What to produce:
Look through the material below and copy exactly the lines from the line with "Click the Quick Edit link" to the line with "The image size is (1346, 896).", those two lines included.

Data for processing:

________

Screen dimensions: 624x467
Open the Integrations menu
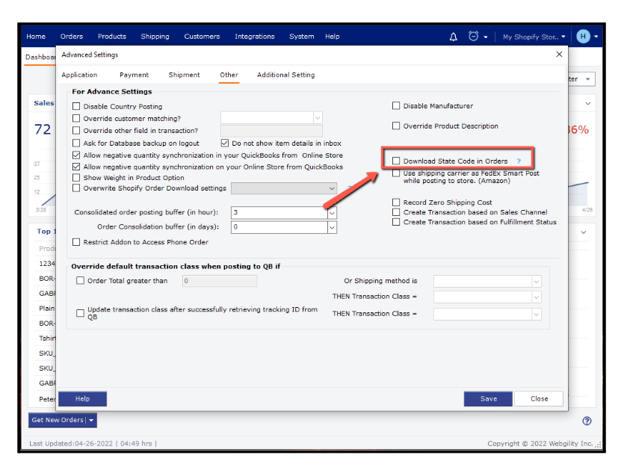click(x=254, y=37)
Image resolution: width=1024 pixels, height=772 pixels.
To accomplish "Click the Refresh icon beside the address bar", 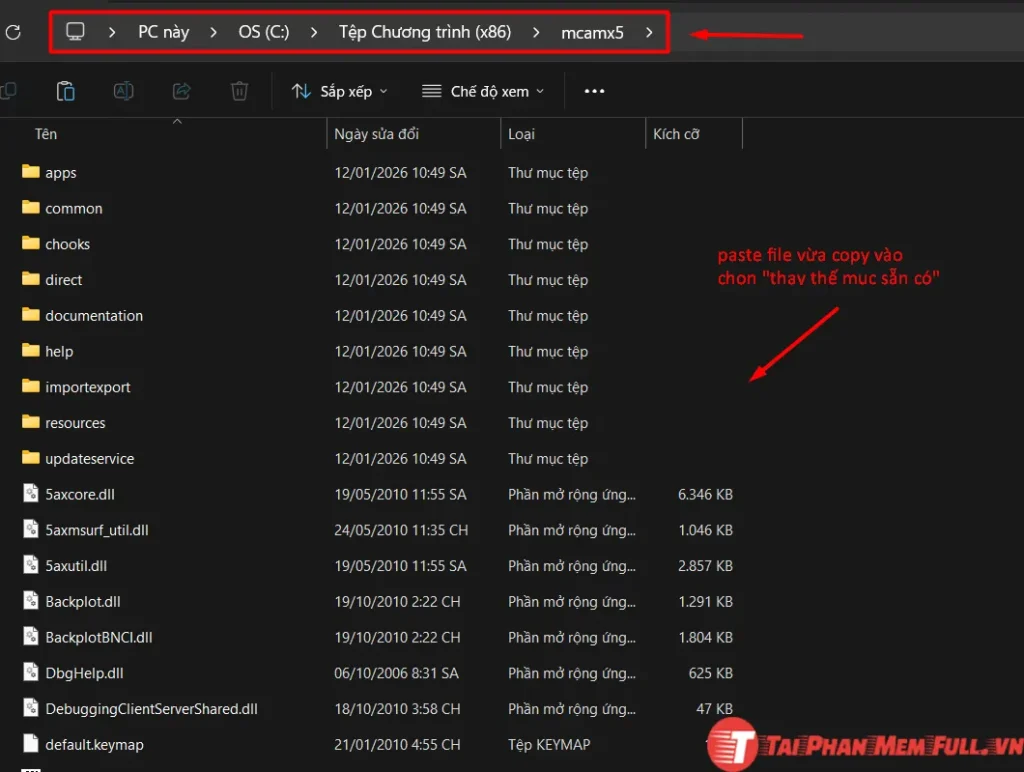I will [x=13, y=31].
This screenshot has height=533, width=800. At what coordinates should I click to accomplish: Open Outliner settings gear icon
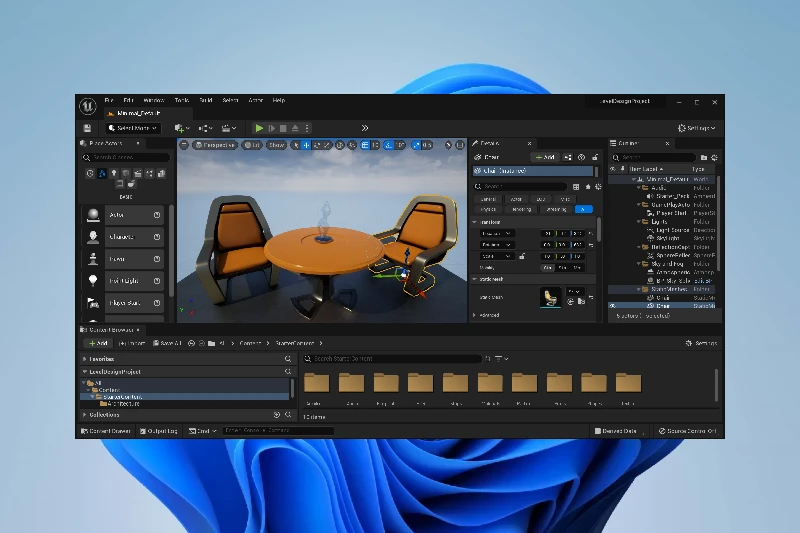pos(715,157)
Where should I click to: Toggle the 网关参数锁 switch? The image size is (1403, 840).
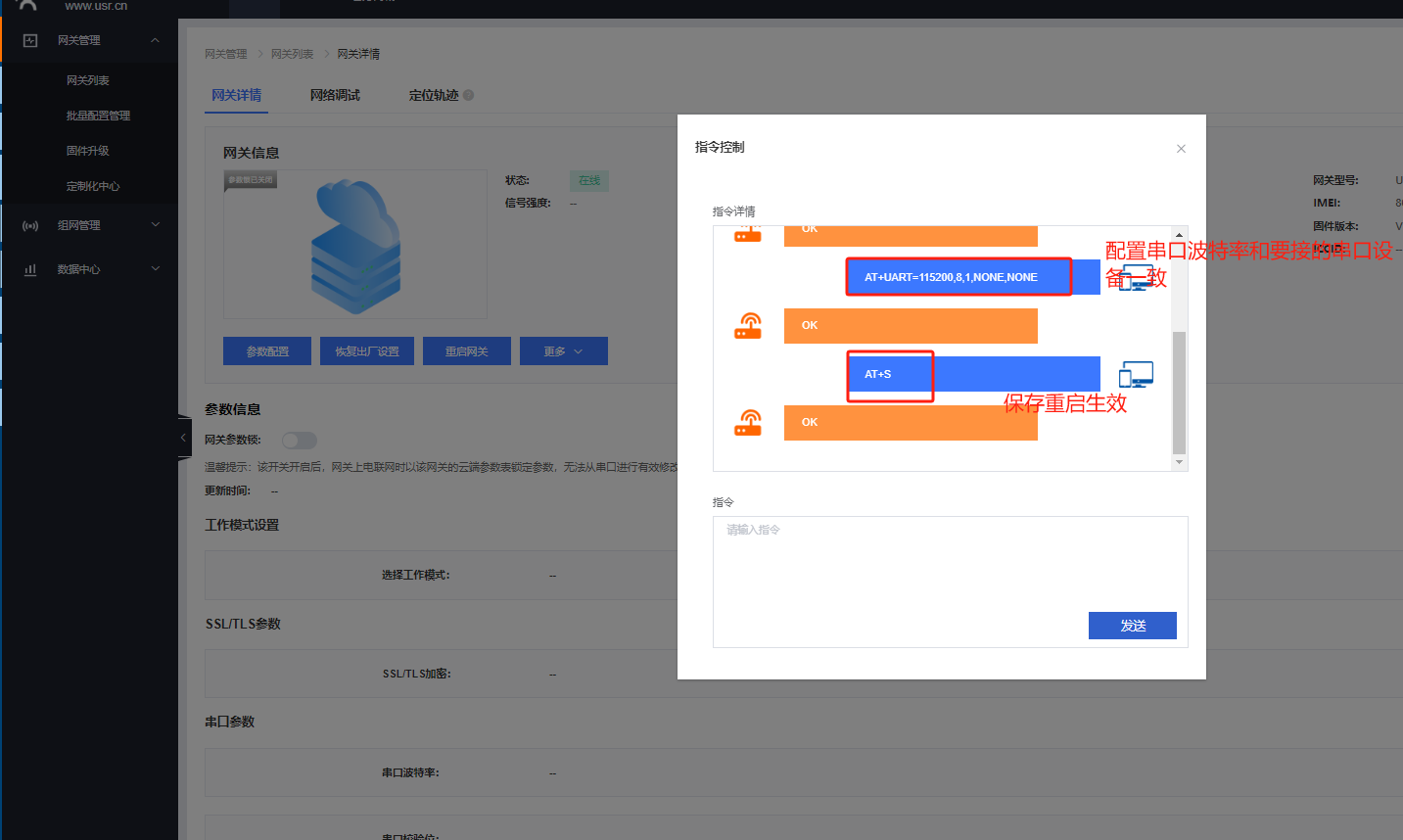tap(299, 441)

________

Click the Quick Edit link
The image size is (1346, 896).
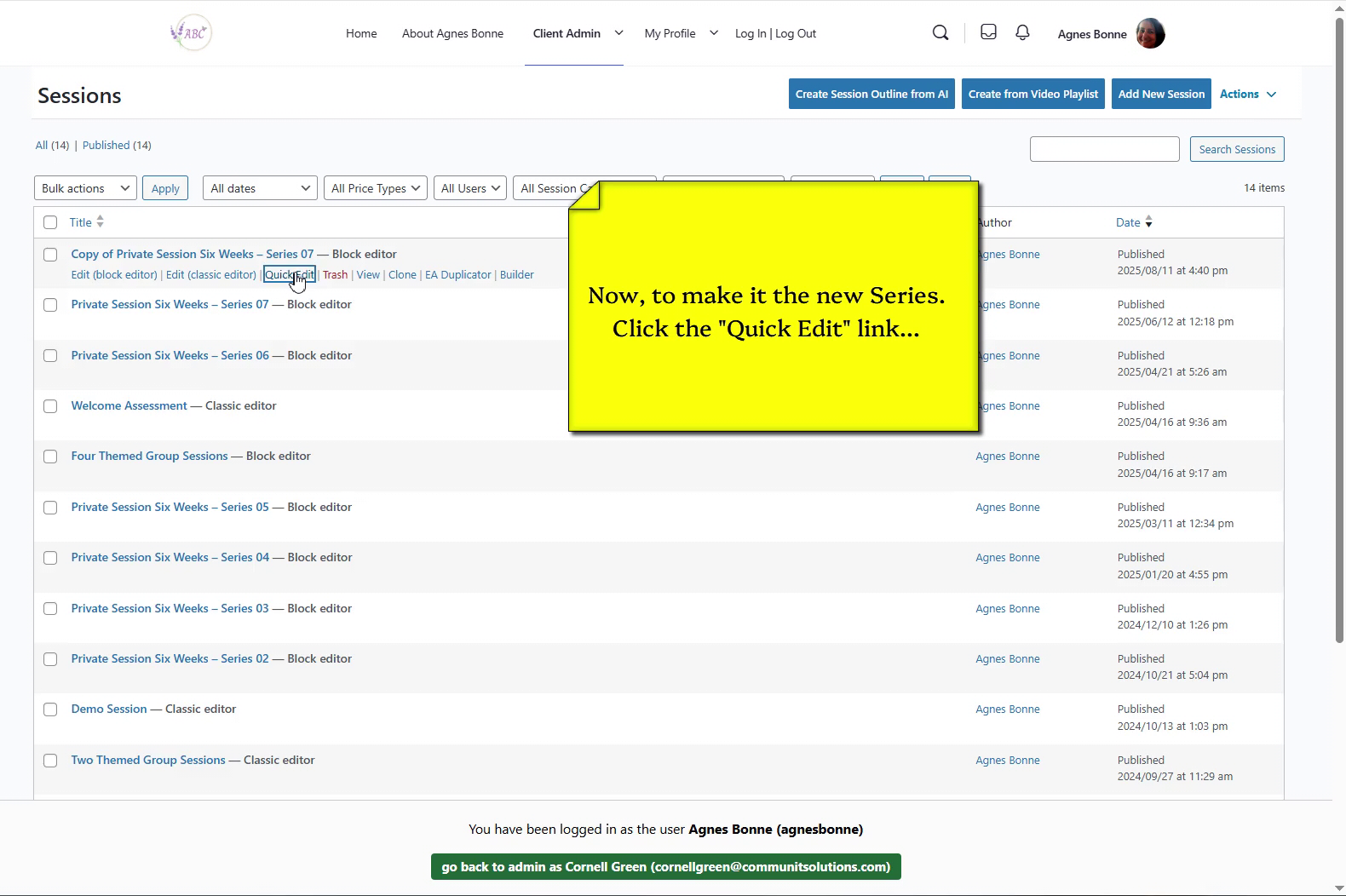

________

Response to this task:
Click the Quick Edit link
The image size is (1346, 896).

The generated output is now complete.